OceanGate’s Titan subersible (Photo: Reuters)
A former contractor has revealed that OceanGate‘s Titan submersible used a hand-typed Excel spreadsheet to track its navigation, raising concerns about the vessel’s safety before its underwater implosion during a Titanic expedition in July last year, according to the Independent.
In a hearing held by the US Coast Guard Marine Board of Investigation, Antonella Wilby, a former OceanGate contractor, disclosed that the navigation system depended on team members manually entering data into a spreadsheet.“There were delays because there was this manual process of first writing down the lat-long coordinates and then typing them in,” she explained. Wilby described the method as “absolutely idiotic,” and said she had questioned the practice but was dismissed for not being “solution-oriented.”

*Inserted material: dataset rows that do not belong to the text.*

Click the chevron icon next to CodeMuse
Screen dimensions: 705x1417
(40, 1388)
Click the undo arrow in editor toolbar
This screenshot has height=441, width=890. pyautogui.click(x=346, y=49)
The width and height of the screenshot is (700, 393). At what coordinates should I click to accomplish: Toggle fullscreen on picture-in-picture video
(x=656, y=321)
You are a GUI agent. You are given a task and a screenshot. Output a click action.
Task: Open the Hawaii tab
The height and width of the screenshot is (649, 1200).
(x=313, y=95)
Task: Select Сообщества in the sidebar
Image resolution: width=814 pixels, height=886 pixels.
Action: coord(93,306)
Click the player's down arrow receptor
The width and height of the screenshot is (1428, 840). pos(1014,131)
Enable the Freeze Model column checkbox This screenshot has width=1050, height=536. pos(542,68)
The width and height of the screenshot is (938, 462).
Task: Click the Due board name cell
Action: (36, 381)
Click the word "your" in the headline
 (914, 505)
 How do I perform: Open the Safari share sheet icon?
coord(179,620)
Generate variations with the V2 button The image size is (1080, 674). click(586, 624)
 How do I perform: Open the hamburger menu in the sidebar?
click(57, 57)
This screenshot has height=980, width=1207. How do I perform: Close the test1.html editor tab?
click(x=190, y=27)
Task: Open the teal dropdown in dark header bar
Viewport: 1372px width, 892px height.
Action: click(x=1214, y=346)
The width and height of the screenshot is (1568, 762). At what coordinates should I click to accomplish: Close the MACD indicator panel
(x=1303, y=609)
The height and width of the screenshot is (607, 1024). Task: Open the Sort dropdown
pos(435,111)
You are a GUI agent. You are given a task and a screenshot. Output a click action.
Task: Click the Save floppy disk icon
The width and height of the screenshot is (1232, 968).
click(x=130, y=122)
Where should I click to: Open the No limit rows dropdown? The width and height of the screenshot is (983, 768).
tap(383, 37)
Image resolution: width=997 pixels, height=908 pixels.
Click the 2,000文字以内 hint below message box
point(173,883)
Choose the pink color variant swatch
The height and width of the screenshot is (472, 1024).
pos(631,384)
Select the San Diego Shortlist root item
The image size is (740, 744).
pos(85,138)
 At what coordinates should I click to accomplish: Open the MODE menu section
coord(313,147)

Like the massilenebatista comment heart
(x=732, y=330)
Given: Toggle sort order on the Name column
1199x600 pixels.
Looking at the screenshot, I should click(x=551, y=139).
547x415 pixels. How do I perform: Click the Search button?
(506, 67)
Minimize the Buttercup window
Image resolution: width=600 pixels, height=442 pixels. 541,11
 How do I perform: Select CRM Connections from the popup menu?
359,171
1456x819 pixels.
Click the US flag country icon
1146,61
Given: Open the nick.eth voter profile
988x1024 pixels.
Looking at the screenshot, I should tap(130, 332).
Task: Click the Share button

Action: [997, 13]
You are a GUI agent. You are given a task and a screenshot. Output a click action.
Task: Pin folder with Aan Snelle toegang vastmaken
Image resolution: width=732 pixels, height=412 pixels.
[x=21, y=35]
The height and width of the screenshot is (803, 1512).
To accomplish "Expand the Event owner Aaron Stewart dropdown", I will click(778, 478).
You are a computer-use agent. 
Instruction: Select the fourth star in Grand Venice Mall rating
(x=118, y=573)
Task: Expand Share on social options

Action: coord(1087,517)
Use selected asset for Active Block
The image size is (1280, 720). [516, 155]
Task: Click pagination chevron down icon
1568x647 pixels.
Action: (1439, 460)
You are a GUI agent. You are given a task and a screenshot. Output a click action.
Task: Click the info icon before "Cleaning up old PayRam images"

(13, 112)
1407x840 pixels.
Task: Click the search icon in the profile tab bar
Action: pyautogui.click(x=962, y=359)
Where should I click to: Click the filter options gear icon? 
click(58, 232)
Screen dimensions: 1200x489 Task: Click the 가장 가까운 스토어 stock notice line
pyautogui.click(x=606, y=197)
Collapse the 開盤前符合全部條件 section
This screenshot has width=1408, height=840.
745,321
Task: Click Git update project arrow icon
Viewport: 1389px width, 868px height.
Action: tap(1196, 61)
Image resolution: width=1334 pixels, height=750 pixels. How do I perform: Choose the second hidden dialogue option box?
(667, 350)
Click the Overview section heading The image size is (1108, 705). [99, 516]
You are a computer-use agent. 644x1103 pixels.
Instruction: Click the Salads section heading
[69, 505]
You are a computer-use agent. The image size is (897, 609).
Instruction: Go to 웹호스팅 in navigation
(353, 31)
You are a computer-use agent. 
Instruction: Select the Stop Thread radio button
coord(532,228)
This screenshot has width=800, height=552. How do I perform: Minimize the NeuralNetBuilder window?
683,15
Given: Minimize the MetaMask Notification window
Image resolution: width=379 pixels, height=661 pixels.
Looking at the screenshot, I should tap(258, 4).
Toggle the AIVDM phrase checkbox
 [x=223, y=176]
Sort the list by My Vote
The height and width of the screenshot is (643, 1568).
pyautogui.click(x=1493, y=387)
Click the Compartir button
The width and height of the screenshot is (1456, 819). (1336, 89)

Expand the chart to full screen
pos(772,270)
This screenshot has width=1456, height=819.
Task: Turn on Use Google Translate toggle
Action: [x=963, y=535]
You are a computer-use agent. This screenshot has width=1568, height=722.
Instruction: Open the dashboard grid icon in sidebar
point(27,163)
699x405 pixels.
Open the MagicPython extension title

An animated recreation of the incident showed the Titan losing communication at a depth of 3346 metres.
Tony Nissen, a former engineering director and employee at OceanGate, claimed that he refused to participate in a test dive of the submersible.
The Titan implosion killed all five individuals aboard including OceanGate’s CEO Stockton Rush who utilised an ultra-short baseline (USBL) acoustic positioning system that determined the submersible’s speed, depth, and position through sound pings. However, the important data was first transcribed into a notebook before being entered into the spreadsheet.